Have you read The Village of Strong Branches?
Substack apparently misses me. Also, I'm gearing up to publish A Matter of Oracles (date TBD).
Substack has been sending me emails for over a month asking for content. It claims that the way to “grow” an “audience” is to commit to regular posting, to ensure that this content is a priority in my life.
Posting here is not something that I add to my to-do list every week. When I open Sunsama and do my weekly task prioritization, my tasks fall under four categories: life maintenance and cleaning; self-care and creativity; work tasks; and spiritual study. I’m not that concerned about “grow”ing an “audience” because I have a full-time job, and even while I am making a foray into self-publishing my conlang-heavy speculative fiction, what I do when I get home has to put energy back in the tank, especially during the busier parts of my year.
Writing newsletter pieces or blogging ranks fairly low on that list right now. It’s not that I don’t want to. It’s that about 98% of what I could say requires me to reference books I haven’t published yet, and I can’t exactly explain my approach to writing without referring to things you can’t see for yourselves.
However, it is the beginning of October, and I do have updates. I just finished sending an email to the cover artist whom I commission with some details about A Matter of Oracles, my next novella — which begins its final processing phase. Once I know the artist’s timeline, I will know more about when I can release the book. My final self-edit phase is to read the entire thing aloud to ensure it flows and to catch typos. I’m still at the “bootstrapping” phase of self-publishing, and I do not have a budget for both an external copyeditor and a cover artist.
The Village of Strong Branches has sold 5 ebook copies and 4 print copies. This is really good considering how arthouse my writing is. If you’ve read it, please take a few minutes to review it on Goodreads or Amazon so others can have some guidance about whether or not the book is a good fit for what they’re looking for.
Writing-wise, I finished doing an outline for a project I’m rewriting (Candles in the Forest), and I’ve started on the rewrite. It is working out much better. My favorite part of doing the rewrite prep was hashing out a bit more related to characters’ surnames using my conlang information, and I found some neat ties to myths in the backstory behind the philosophical schools involved in the work. I’ve also started writing a companion piece to follow A Matter of Oracles called What Happened at Black Sands. It hasn’t been outlined yet — I know the beginning and the end. I usually start a project by free writing a few thousand words and then go back and start pulling structure out of what I’ve written.

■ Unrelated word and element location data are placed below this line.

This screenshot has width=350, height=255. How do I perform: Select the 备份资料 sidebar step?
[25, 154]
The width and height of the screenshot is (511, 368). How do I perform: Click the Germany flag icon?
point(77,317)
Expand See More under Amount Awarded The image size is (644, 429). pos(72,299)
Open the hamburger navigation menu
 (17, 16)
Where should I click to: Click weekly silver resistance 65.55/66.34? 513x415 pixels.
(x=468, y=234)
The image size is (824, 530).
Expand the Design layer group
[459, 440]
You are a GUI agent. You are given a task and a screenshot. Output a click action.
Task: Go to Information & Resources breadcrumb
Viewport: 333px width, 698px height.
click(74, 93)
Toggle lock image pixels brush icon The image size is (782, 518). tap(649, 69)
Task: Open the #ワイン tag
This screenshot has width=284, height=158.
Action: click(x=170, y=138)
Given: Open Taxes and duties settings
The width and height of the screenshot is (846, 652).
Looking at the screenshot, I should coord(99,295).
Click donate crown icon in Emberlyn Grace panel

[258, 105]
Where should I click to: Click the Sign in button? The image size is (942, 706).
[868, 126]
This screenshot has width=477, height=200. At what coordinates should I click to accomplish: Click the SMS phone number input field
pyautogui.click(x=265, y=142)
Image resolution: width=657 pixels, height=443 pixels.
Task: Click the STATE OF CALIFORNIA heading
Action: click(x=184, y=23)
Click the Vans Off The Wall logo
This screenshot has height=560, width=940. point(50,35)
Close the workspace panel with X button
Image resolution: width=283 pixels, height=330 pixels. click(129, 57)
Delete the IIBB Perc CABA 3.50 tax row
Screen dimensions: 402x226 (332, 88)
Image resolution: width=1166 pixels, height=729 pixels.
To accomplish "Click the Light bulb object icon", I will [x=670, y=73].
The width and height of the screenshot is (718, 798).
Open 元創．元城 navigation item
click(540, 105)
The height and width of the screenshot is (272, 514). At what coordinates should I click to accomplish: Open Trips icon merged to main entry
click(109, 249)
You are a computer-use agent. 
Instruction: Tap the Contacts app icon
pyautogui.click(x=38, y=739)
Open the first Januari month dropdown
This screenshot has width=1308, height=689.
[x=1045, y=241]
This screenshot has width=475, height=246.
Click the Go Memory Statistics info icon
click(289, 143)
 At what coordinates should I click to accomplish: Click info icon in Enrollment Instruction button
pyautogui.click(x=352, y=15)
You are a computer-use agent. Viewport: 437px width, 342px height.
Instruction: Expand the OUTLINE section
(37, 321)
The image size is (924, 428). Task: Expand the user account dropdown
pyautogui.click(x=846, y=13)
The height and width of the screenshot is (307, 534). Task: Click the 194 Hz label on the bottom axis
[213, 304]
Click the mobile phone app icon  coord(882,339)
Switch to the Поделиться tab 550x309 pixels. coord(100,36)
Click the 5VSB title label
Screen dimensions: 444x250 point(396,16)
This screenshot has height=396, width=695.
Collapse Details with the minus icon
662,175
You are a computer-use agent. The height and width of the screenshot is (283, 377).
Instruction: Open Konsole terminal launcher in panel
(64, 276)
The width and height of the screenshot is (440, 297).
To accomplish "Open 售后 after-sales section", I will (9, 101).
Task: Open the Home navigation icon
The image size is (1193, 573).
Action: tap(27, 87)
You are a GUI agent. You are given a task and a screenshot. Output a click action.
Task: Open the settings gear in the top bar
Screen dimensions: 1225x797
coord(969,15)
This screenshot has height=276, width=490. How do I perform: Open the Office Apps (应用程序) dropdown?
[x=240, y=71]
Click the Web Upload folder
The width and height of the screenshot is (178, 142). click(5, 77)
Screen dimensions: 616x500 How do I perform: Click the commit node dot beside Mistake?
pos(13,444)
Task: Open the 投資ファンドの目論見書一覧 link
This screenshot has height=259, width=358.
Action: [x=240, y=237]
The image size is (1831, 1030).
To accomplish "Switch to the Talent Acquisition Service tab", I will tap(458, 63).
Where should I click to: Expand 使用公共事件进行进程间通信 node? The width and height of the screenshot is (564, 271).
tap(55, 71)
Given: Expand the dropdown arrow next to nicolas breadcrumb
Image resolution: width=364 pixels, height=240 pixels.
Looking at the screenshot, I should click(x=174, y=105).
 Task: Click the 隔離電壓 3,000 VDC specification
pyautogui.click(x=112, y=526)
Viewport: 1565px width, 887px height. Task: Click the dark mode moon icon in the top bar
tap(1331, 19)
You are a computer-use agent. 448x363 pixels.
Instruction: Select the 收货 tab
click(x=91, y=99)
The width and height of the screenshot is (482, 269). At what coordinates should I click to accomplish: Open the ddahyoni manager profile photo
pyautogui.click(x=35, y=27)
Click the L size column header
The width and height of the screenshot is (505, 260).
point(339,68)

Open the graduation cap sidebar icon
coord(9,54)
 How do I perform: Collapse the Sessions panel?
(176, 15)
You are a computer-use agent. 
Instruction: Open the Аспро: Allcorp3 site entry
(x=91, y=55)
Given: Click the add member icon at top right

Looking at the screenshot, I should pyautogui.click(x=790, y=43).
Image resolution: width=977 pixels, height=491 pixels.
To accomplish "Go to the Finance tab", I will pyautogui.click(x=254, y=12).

Let’s close with a conlang moment.
In Marmaḥa, there is a word beḥu, which means constant. This language is an “ancestor language” in most stories I write in my worldbuilding. In Malzmā, it became bū. In Classical Atarahi, it became bwu. In Tenu, it became betu, and its meaning shifted to prudent. Classical Atarahi has further daughter languages (hence why it’s called “classical”) — in Demaí, bwu becomes hū. In Tarmei, bwu becomes wu.
The protagonist of my next novella is originally from a region that speaks a precursor to Tarmei and moves to a place where the regional language is what will become Demaí. For example, herder in Classical Atarahi is mēbwō. In Demaí, it becomes meó. In Tarmei, it becomes mēẖo, where ẖ is the IPA glottal fricative /ɦ/. Scholar is mussē in Classical Atarahi and becomes ũshé (note the beginning nasal vowel) in Demaí and muw̥ē (where the w is pronounced like the w when you try to say where in a posh way) in Tarmei. There are relatively fewer differences between the languages when she is alive, but the differences are already becoming difficult because different slang and metaphors are used.